Selama pertunjukan, beberapa kali aku membalikkan punggung dan kepalaku; kautahu, para penonton, para penikmat puisi, meraka begitu khidmat dan khusyuk. Nyaris tidak ada gangguan dari penonton. Dalam perjalanan pulang, aku tak putus-putus dari kesan berasa habis nonton konser ekslusif.  Ini pertunjukan terbaik yang pernah kutonton.

Aku sempat mewawancari Dr. Hatmiati Masy'ud, sastrawati Kalsel sekaligus dewan komisi pemilu, aku tanya bagaimana komentar dia terhadap pertunjukan. Kulihat beberapa orang penting malam itu hadir menyaksikan pertunjukan.


bersama Y.S.Agus Suseno dkk

Dia sempat terdiam. Aku tahu apa yang ia rasakan.

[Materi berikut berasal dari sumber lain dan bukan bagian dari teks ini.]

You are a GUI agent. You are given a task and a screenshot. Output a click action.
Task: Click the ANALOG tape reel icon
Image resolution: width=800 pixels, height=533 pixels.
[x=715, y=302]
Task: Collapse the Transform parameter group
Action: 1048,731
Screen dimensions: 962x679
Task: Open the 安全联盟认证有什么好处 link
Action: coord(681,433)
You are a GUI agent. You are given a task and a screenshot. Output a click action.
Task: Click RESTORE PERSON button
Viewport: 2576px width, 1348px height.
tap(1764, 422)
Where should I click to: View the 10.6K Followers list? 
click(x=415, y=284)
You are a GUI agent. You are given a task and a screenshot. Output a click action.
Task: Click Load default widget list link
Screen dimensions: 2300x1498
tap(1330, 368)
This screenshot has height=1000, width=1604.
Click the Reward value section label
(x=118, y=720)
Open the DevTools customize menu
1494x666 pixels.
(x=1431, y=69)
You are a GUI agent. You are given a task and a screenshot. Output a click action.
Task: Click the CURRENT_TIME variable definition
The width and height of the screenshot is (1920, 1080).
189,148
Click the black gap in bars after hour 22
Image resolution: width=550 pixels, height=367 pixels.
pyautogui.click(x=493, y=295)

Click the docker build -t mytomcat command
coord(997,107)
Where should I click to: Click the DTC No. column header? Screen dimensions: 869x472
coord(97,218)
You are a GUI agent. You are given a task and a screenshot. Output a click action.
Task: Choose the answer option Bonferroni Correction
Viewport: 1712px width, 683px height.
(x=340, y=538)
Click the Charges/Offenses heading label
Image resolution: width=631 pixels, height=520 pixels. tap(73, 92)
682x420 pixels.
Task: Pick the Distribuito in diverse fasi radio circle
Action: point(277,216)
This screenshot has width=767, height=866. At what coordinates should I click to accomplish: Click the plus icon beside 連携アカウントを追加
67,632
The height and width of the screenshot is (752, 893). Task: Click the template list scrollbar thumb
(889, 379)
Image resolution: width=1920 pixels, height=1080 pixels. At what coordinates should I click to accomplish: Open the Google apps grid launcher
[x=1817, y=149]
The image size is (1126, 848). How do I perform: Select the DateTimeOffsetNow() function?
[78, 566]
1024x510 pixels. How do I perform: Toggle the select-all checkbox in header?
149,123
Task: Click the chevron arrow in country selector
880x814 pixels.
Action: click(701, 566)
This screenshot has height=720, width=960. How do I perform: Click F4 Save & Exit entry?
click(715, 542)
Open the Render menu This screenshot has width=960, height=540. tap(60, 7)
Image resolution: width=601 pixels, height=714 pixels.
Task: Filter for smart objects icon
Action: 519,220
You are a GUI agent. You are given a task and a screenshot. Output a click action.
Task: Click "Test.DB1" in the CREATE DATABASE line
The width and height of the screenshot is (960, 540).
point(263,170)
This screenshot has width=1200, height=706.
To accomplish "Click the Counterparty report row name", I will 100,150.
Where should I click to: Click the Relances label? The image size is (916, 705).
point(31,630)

Aku lihat pancaran ketakjuban di wajahnya. "Gurih" jawabnya sambil tersenyum renyah.

Aku rasa, ini bukan semata pencapaian seorang Y.S. Agus Suseno atau pencapaian 4 orang berkostum nuansa merah tersebut, melainkan pencapaian Kalimantan Selatan, pencapaian Indonesia. Usai pertunjukan ada adegan foto dan salam selamat. Lagi-lagi aku dikepung rasa "Di mana aku? Apakah benar aku sedang di kotaku? Dan bagaimana jawaban pertanyaanku di awal tulisan ini? Ah, kautahu aku mendapatkan semua hal dari pengharapan yang muluk-muluk itu malam ini.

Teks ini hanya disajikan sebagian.